- Born: Gregory Thomas Laden 1958 (age 67–68)
- Education: University of the State of New York Regents College, Harvard University
- Children: 2 (one son, one daughter)
- Scientific career
- Fields: Biological anthropology
- Institutions: University of Minnesota
- Thesis: Ethnoarchaeology and land use ecology of the Efe (Pygmies) of the Ituri Rain Forest, Zaire: a behavioral ecological study of land use patterns and foraging behavior (1992)
- Doctoral advisor: Irven DeVore

= Greg Laden =

American anthropologist (born 1958)

Gregory Thomas Laden is an American biological anthropologist and science blogger.

==Education==
Born in 1958, Laden received his B.A. from the University of the State of New York's Regents College program in 1984, and his M.A. and Ph.D. from Harvard University in 1987 and 1992, respectively, where he was advised by Irven DeVore.

==Career==
Laden has taught at multiple institutions, including, but not limited to, Harvard, the University of Minnesota, and Century College.
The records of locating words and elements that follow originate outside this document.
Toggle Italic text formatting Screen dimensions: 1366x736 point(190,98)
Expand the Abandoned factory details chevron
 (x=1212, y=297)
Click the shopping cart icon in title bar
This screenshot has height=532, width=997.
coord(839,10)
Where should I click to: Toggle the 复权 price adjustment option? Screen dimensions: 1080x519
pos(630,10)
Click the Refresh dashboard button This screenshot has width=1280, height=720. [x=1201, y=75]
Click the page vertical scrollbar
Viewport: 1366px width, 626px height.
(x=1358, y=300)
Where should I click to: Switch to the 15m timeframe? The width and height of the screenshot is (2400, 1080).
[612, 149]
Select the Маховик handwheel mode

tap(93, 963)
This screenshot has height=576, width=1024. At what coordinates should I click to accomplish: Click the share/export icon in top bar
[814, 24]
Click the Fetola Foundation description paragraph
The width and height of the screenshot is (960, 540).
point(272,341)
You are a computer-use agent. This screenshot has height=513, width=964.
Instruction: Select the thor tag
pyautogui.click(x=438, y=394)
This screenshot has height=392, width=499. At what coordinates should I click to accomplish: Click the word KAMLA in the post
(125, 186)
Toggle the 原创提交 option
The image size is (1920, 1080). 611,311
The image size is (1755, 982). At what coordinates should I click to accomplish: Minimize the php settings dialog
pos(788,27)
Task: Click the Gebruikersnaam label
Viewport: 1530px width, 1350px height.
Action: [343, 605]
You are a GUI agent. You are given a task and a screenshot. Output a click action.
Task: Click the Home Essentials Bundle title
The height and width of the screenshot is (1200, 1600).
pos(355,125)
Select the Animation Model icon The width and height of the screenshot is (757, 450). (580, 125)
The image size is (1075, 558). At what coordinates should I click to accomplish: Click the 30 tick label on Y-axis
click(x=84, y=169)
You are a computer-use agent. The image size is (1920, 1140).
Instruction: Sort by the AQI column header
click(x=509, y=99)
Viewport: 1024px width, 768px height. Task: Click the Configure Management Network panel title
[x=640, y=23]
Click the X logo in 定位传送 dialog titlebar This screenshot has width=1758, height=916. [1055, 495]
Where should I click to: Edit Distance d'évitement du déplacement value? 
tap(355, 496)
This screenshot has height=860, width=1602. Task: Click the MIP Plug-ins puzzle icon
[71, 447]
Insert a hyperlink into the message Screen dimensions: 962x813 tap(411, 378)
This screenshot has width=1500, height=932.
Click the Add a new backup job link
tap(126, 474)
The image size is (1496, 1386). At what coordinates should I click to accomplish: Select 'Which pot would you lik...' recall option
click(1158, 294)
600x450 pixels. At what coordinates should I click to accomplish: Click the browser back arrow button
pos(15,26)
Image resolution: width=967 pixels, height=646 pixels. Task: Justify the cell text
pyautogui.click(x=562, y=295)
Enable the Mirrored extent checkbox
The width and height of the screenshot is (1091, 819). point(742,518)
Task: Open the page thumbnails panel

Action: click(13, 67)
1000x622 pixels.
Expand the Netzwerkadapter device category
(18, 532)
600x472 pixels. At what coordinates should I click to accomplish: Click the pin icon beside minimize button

In 1999, when he was on the faculty of the University of Minnesota, he co-authored a study in Current Anthropology that found that the practice of humans cooking food evolved because it allowed them to cook vegetables. He published a blog, "Greg Laden's Blog", on ScienceBlogs, where he focused on public controversies regarding multiple scientific topics, including global warming and evolution.